2:活性化単球:患者さん自身の単球を活性化といって、言ってみれば、ウルトラマンまたは、スーパーマンに変身させます。その方法は、こうです。患者さんの体内に、muramyl tripeptide phosphatidylethanolamine[へんーしん新物質]を静脈注射します。すると、この物質は異物ですので、1の単球が掃除しに来ます。ばーくばーくその新物質を食べた単球はヘンーシン[変身]して『ガン細胞』が恐れているコワーイTNF[tumor necrosis factor]『腫瘍壊死因子』などを放出するウルトラスーパーマンになってしまいます。

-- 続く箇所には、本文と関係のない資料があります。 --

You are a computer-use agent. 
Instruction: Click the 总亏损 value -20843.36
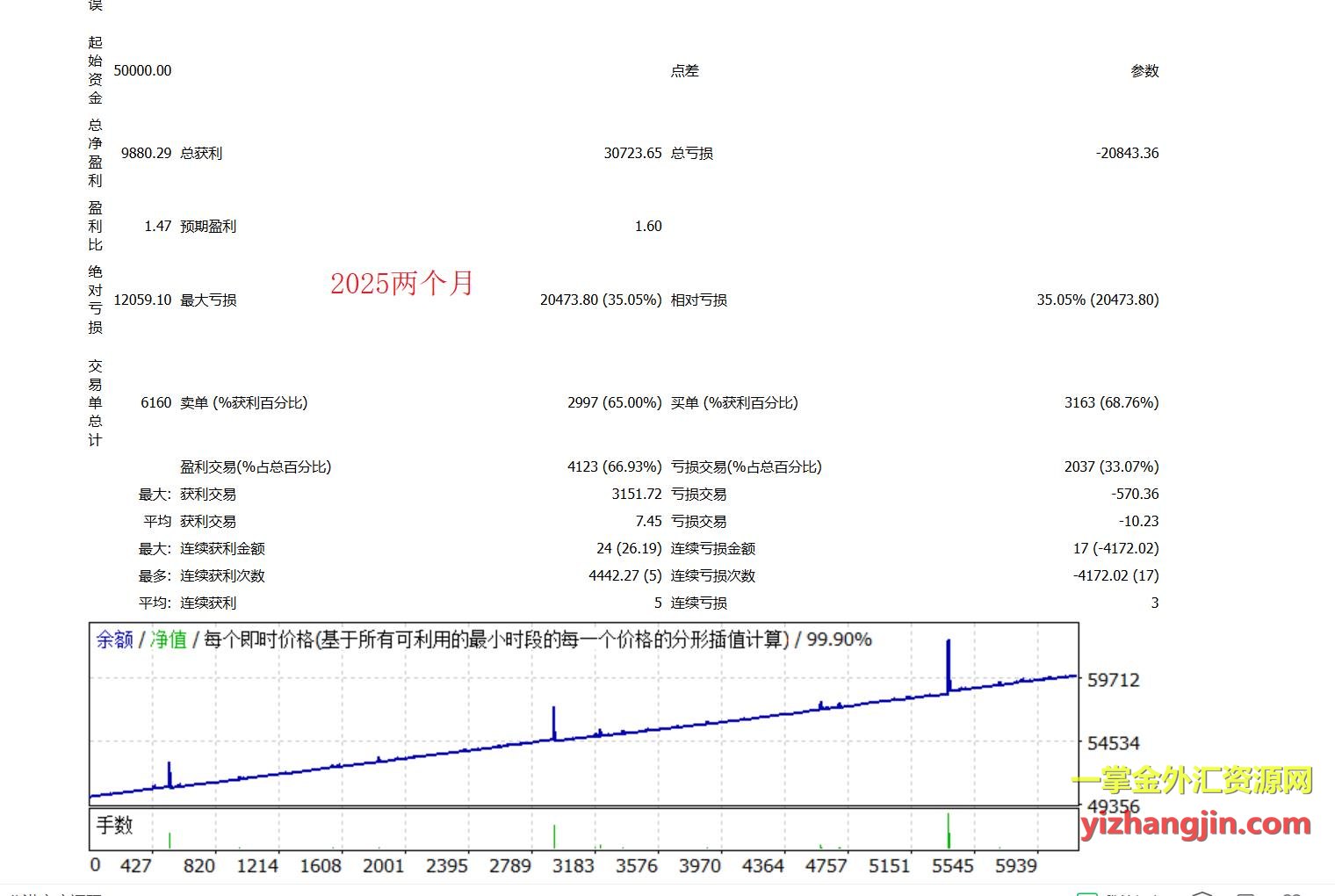coord(1127,153)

3:このウルトラスーパーマン単球が、体中の血管を流れていって、小さな『ガン細胞』でも見逃さずにそれを攻撃します。そのときに放出するのが上記の[腫瘍壊死因子]なのです。その他、単球や、他の白血球に抗腫瘍効果を誘導するような物質としては、lipopolysaccharide[LPS]『リポポリサッカライド』やBCGなどがあります。
4:このような方法を今まで勉強して来た言葉で言うと、BRM[biologicalresponse modifier]『生体機能賦活作用』を増強するための方法といいます。免疫療法の事です。そこでまた、得意の『漢方治療』になるわけです。
BRMを増強するような作用のある漢方薬にはどんなものがあるのでしょうか。
@小柴胡湯:しょうさいことう:体力中程度、腹部を触診すると圧痛[胸脇苦満]があります。
A小建中湯:しょうけんちゅうとう:比較的体の虚弱な人で腹部を触診すると正中芯といって一本の筋が見受けられます。
B小青竜湯:しょうせいりゅうとう:腹部を触診すると、チャポンチャッポンという音がします。これを心下部浸水音といいます。
その他、小柴胡湯合半夏厚朴湯[しょうさいことうごうはんげこうぼくとう]、柴胡桂枝湯[さいこけいしとう]、五苓散[ごれいさん]、麻杏甘石湯[まきょうかんせきとう]など多数あります。確かに漢方薬をふだんから飲んでいる子供も大人も『風邪を引きにくくなった』といいます。BRMが増強しているんですね。
なってからよりも、ならないためにどうしたらよいかを研究することのほうが大切だと思います。風邪もガンも基本的には同じこと。早期発見に早期治療。これ常識になるわけです。